There is no assumption here that groups consist of just two observations or have the same number of observations. A common playground for these problems is data on families whenever some variables were recorded only for certain family members but it is desired to spread the values recorded to other family members. Naturally, in real data families often have more than two members and the number of family members will vary.
This question exposed a small bug in mipolate, groupwise
and stripolate, groupwise
: it doesn't exit as appropriate if there is nothing to do, as in dum1a
where there are no missing values. In the code above, this is trapped by asking for interpolation if and only if missing values are counted.

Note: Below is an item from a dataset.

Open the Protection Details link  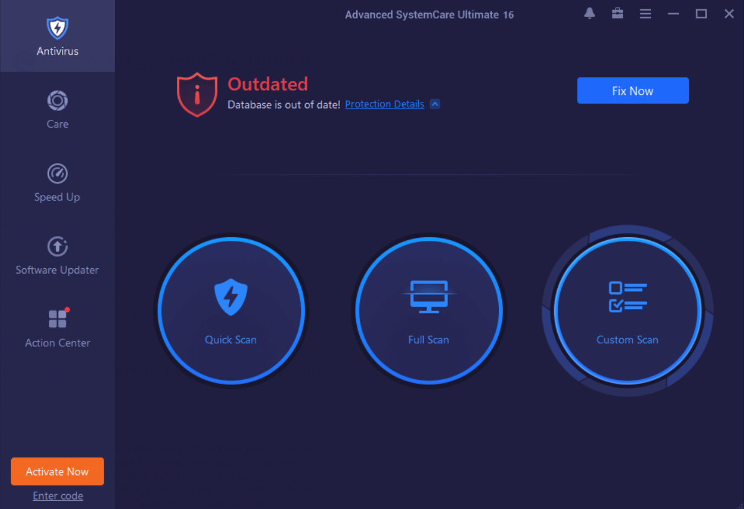384,104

At some future date, the bug will be fixed and the code in this answer simplified accordingly, or so I intend as program author.
mipolate, groupwise
and stripolate, groupwise
both exit with an error message if any group is found with two or more distinct non-missing values; no interpolation is then done for any groups, even if some groups are fine. That is the point of the code capture noisily
: the error message for dum2a
is not echoed above. As program author I am thinking of adding an option whereby such groups will be ignored but that interpolation will take place for groups with just one distinct non-missing value.